# YOUR GOAL
Reproduce verbatim the material below, starting at the line that contains "You are a computer-use" and ending with the last line of the material, both included. Omit the pictures from your reproduction.

# MATERIAL FOR THIS TASK
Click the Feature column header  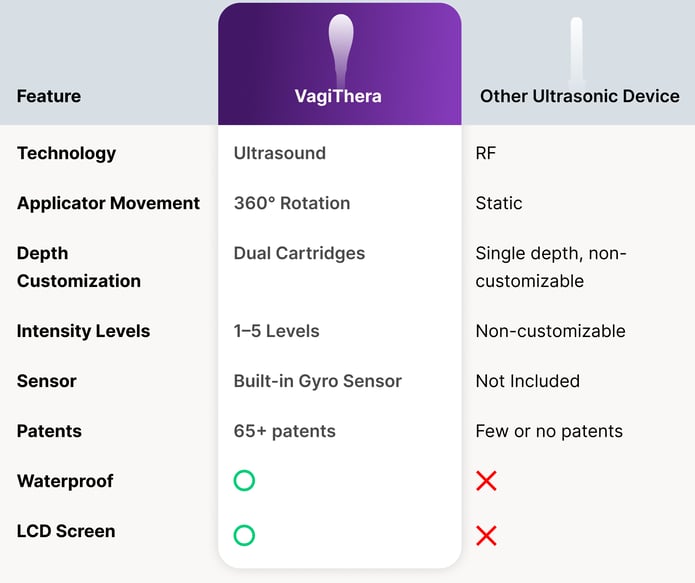pyautogui.click(x=49, y=96)
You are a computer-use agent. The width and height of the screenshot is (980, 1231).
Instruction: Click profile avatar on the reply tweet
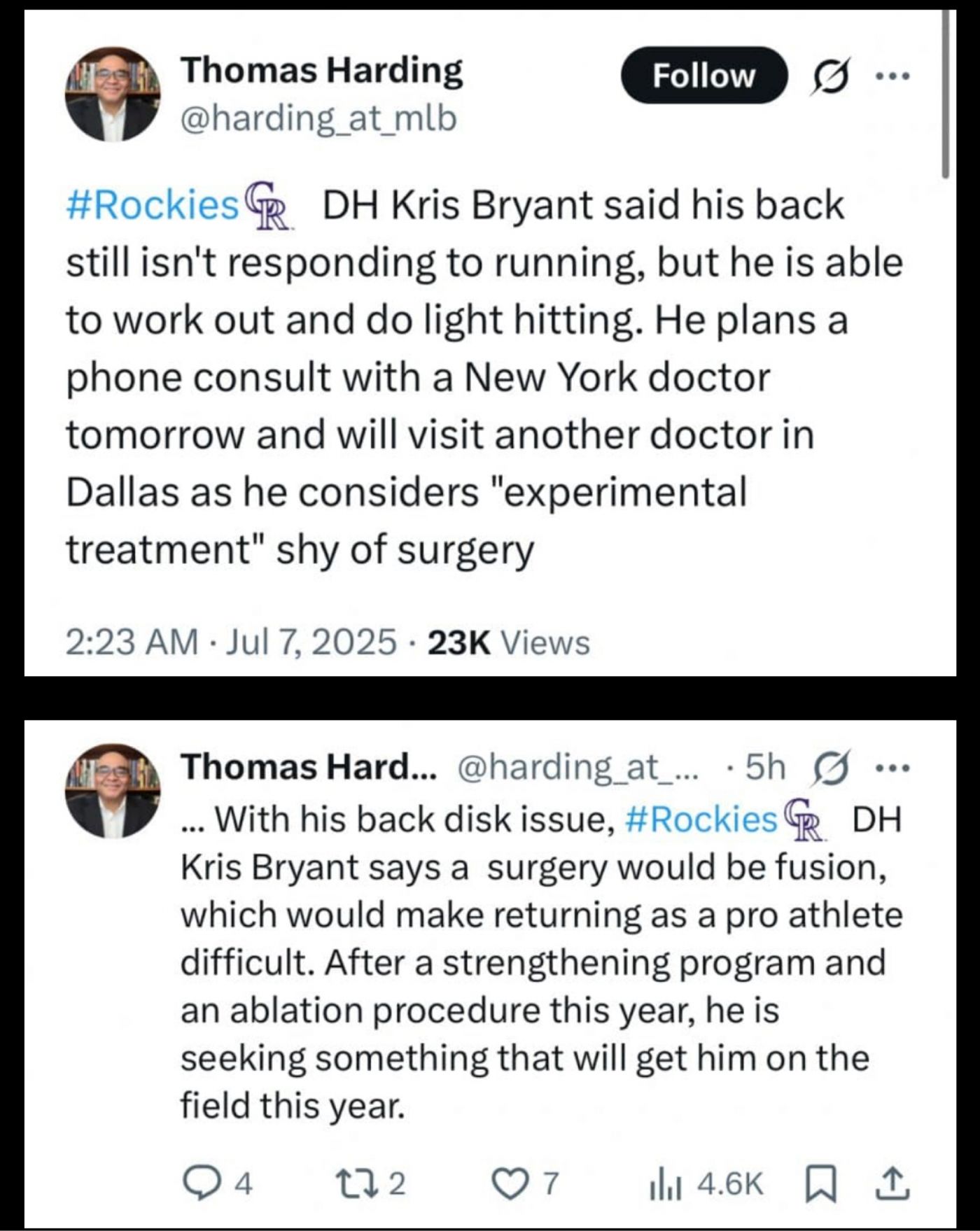click(x=113, y=791)
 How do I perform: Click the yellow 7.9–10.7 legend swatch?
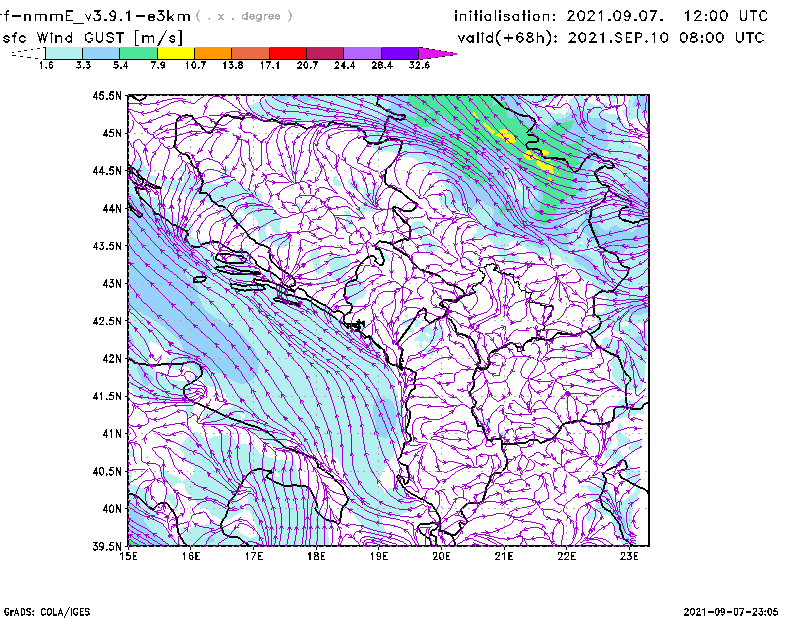pyautogui.click(x=176, y=53)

# SOLUTION TO THIS TASK
You are a computer-use agent. The width and height of the screenshot is (980, 1231).
Instruction: Click profile avatar on the reply tweet
click(x=113, y=791)
 How do I perform: Click the yellow 7.9–10.7 legend swatch?
pyautogui.click(x=176, y=53)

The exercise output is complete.